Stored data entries
_ _ _ _

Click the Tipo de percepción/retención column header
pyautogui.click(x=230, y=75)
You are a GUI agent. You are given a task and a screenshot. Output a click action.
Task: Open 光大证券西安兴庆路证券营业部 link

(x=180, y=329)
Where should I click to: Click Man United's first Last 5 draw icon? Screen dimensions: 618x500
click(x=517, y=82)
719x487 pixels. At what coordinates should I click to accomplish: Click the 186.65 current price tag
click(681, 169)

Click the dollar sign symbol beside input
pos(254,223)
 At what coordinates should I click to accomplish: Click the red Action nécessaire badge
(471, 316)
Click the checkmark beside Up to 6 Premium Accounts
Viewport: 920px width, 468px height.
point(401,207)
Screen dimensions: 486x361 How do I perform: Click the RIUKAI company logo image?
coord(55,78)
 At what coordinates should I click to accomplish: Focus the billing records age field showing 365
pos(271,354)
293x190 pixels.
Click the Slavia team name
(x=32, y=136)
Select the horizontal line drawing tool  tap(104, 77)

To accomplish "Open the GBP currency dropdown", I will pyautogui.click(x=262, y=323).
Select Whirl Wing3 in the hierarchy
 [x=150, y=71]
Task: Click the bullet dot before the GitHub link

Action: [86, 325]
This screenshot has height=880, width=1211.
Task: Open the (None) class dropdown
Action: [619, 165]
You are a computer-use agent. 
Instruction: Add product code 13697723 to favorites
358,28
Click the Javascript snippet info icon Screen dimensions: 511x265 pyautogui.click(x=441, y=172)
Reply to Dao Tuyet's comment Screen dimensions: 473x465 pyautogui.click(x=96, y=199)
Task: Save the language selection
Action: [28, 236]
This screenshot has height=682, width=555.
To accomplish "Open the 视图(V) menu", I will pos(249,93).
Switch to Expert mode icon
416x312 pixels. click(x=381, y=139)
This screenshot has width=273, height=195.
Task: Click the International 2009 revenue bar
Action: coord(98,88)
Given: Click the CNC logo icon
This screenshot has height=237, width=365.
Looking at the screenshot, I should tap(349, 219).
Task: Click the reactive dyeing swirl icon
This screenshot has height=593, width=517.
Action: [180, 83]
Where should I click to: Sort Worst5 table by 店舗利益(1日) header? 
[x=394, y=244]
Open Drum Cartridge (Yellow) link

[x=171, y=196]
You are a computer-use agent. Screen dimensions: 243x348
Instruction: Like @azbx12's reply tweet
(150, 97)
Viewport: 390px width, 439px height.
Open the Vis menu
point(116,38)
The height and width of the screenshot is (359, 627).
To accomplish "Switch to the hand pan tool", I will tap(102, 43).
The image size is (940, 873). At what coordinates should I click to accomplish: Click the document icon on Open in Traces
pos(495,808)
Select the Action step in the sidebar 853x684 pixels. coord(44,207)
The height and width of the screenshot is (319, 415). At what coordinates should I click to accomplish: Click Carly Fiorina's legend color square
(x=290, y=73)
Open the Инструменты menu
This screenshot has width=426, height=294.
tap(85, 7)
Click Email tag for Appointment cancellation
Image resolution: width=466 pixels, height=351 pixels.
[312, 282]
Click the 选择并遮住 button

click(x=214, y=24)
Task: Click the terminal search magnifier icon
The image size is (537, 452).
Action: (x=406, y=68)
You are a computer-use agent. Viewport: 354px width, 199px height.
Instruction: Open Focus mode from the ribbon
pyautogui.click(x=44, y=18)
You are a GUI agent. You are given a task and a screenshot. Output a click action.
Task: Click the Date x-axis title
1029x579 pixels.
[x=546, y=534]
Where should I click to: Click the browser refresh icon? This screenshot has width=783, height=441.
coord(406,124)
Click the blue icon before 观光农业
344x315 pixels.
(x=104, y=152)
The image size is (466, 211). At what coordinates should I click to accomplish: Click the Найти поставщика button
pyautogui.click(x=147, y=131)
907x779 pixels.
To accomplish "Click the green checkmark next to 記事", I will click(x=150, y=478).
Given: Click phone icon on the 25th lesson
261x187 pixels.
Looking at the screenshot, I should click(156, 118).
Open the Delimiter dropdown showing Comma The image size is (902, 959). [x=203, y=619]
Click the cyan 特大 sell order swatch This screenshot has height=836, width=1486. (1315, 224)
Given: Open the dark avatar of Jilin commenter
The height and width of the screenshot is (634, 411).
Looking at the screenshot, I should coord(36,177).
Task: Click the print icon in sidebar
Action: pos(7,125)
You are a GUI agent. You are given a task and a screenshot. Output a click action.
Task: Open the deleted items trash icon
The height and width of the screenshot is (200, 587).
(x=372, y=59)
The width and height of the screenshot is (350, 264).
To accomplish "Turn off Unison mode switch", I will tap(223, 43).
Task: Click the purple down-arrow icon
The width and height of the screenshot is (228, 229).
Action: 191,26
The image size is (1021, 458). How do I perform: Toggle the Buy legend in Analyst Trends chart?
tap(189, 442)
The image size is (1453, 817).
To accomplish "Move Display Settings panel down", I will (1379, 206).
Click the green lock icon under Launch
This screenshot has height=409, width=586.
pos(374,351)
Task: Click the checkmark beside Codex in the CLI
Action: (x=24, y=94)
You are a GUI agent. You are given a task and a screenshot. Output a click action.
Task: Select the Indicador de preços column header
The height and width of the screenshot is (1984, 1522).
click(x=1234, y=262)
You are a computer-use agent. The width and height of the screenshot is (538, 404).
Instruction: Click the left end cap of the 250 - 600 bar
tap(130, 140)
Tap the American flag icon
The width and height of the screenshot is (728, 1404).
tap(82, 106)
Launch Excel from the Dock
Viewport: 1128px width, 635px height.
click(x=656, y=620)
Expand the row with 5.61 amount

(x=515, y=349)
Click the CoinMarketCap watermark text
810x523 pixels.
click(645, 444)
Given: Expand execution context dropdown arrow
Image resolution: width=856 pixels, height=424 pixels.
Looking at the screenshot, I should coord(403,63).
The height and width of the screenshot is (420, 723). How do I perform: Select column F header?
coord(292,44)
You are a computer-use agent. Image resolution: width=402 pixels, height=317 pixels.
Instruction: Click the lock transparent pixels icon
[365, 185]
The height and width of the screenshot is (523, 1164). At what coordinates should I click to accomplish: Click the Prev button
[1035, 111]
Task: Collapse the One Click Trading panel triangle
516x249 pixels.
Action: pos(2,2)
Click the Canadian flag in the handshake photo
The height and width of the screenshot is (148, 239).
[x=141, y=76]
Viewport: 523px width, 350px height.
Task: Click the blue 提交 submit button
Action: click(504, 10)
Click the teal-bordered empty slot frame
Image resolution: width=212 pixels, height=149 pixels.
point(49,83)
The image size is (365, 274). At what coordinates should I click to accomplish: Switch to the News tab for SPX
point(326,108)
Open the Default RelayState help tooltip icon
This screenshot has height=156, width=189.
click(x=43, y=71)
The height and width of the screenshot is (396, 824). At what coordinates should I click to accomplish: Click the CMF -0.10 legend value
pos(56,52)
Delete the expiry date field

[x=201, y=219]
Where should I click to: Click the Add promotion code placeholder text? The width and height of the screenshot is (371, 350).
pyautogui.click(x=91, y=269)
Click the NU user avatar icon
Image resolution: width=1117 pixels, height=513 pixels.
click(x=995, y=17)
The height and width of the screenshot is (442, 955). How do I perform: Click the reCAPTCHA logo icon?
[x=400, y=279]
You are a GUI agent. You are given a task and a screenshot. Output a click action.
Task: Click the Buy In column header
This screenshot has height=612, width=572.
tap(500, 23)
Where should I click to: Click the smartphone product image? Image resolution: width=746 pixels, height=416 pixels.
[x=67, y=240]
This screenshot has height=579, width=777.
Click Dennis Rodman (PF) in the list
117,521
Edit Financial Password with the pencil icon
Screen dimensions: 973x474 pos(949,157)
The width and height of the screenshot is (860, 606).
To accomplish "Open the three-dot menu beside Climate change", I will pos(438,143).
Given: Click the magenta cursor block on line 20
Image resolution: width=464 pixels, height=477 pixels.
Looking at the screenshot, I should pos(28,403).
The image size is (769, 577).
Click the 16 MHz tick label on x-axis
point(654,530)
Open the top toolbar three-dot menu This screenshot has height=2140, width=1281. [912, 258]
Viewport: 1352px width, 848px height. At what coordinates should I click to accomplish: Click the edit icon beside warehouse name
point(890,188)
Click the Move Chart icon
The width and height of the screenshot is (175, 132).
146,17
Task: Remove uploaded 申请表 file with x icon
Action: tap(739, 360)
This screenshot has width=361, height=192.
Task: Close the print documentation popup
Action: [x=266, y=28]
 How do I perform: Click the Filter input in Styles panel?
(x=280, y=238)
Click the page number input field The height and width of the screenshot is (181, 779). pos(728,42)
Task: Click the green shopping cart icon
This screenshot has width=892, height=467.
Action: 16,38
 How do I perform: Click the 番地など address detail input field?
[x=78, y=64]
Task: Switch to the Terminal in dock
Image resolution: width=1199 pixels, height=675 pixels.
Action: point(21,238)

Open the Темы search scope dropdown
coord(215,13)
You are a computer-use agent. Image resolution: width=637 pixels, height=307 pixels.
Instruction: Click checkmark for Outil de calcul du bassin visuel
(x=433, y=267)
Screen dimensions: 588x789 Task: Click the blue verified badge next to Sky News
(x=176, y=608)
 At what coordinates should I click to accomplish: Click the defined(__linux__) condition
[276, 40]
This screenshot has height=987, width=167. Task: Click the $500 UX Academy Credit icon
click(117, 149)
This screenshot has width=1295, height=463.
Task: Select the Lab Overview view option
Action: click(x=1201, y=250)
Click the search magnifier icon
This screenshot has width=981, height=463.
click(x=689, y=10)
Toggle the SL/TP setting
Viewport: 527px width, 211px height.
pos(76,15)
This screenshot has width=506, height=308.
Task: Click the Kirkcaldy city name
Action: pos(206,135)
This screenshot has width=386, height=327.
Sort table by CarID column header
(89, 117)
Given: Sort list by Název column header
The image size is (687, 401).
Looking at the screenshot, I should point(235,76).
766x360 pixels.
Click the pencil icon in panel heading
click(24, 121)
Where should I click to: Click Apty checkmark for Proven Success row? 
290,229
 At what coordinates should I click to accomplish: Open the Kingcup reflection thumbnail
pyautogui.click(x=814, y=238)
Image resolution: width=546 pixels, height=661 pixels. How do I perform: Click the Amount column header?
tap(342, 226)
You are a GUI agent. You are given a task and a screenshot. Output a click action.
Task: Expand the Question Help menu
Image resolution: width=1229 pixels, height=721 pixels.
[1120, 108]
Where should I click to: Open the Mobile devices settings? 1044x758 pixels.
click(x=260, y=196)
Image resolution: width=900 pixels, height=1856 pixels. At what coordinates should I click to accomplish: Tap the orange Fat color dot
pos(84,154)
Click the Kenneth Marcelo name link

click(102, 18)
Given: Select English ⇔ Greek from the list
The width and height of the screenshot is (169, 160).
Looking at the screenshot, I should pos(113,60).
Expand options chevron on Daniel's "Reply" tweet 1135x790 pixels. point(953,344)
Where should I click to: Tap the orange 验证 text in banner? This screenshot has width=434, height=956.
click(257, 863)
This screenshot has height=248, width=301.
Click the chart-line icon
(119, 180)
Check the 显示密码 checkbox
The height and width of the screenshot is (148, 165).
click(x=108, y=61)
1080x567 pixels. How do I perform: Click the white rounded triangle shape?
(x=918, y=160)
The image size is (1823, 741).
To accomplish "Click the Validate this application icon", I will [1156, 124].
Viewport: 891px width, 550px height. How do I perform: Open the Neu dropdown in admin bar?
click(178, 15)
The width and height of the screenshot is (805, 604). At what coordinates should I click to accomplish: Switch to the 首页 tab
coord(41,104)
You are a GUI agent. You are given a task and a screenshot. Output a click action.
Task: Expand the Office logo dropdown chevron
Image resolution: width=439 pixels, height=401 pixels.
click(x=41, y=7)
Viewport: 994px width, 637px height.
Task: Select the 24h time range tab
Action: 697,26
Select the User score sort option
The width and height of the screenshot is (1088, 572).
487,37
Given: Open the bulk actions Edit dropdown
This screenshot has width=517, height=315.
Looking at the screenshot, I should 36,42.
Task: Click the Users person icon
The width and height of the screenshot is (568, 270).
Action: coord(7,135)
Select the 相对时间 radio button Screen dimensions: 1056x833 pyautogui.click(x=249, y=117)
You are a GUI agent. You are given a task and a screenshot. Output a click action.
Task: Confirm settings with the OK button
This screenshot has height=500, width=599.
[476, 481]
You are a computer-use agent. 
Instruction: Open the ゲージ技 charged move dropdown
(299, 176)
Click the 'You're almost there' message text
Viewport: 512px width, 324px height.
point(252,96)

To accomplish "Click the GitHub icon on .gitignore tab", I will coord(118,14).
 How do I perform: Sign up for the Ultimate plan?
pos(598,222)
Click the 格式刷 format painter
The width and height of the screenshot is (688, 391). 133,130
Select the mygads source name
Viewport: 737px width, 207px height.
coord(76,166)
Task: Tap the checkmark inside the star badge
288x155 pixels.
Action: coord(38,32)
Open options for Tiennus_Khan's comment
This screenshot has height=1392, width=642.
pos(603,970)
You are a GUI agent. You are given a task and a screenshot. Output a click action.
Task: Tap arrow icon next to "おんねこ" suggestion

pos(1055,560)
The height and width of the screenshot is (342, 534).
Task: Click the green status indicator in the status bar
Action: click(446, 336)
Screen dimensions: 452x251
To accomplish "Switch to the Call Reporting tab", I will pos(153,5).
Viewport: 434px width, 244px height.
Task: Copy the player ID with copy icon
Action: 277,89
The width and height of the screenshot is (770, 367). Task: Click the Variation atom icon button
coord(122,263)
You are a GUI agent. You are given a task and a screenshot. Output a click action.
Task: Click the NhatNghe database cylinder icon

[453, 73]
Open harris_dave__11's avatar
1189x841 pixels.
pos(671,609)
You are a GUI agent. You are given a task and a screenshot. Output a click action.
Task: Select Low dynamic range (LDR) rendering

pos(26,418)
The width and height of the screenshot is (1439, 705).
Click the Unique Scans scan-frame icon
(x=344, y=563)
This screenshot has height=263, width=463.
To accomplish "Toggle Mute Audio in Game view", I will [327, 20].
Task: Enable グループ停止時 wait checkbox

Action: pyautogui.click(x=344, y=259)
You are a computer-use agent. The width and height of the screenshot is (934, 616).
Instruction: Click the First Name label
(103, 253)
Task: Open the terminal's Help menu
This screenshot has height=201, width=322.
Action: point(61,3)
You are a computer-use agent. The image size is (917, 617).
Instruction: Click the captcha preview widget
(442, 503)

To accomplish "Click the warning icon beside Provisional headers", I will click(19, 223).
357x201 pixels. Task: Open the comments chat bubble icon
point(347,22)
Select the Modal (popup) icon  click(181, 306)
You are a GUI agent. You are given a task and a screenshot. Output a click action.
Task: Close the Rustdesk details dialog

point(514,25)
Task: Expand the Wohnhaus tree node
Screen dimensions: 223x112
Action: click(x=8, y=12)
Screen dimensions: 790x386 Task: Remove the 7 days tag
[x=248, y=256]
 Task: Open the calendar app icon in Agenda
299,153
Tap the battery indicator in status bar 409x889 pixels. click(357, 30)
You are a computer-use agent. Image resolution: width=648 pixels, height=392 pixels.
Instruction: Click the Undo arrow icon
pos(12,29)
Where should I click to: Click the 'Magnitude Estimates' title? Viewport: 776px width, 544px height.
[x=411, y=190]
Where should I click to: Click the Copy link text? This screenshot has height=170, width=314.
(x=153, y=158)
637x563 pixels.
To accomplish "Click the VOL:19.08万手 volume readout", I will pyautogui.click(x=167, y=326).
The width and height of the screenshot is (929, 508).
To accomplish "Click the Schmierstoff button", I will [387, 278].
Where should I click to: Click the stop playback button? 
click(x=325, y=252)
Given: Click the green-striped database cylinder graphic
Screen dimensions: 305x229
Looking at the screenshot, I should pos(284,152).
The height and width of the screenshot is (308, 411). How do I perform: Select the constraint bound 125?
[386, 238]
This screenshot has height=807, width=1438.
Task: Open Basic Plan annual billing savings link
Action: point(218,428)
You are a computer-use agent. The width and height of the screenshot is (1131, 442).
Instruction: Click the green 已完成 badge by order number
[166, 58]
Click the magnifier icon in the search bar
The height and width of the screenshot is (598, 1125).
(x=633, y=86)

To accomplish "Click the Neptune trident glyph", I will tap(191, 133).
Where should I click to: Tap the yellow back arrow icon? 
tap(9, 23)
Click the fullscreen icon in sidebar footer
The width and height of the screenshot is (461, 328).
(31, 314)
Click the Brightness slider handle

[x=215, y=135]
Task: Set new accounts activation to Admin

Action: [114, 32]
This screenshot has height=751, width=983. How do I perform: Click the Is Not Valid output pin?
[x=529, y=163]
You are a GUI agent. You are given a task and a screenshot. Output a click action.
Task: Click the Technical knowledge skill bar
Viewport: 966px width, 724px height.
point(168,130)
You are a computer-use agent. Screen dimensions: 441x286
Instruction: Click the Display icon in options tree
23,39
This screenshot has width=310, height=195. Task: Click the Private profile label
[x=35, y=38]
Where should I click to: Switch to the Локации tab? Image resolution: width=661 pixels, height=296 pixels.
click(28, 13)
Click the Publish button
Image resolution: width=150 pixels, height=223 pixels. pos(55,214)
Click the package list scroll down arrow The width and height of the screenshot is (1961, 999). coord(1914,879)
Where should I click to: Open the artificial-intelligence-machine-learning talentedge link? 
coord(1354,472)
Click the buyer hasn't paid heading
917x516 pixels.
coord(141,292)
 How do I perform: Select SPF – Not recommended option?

_ _ _ _

■ **DIRECTIONS FOR THIS TASK**
Quote the records above from their first line through the line containing "Click the checkmark beside Up", both ends included.

■ **EXERCISE RESPONSE**
Click the Tipo de percepción/retención column header
pyautogui.click(x=230, y=75)
You are a GUI agent. You are given a task and a screenshot. Output a click action.
Task: Open 光大证券西安兴庆路证券营业部 link

(x=180, y=329)
Where should I click to: Click Man United's first Last 5 draw icon? Screen dimensions: 618x500
click(x=517, y=82)
719x487 pixels. At what coordinates should I click to accomplish: Click the 186.65 current price tag
click(681, 169)

Click the dollar sign symbol beside input
pos(254,223)
 At what coordinates should I click to accomplish: Click the red Action nécessaire badge
(471, 316)
Click the checkmark beside Up to 6 Premium Accounts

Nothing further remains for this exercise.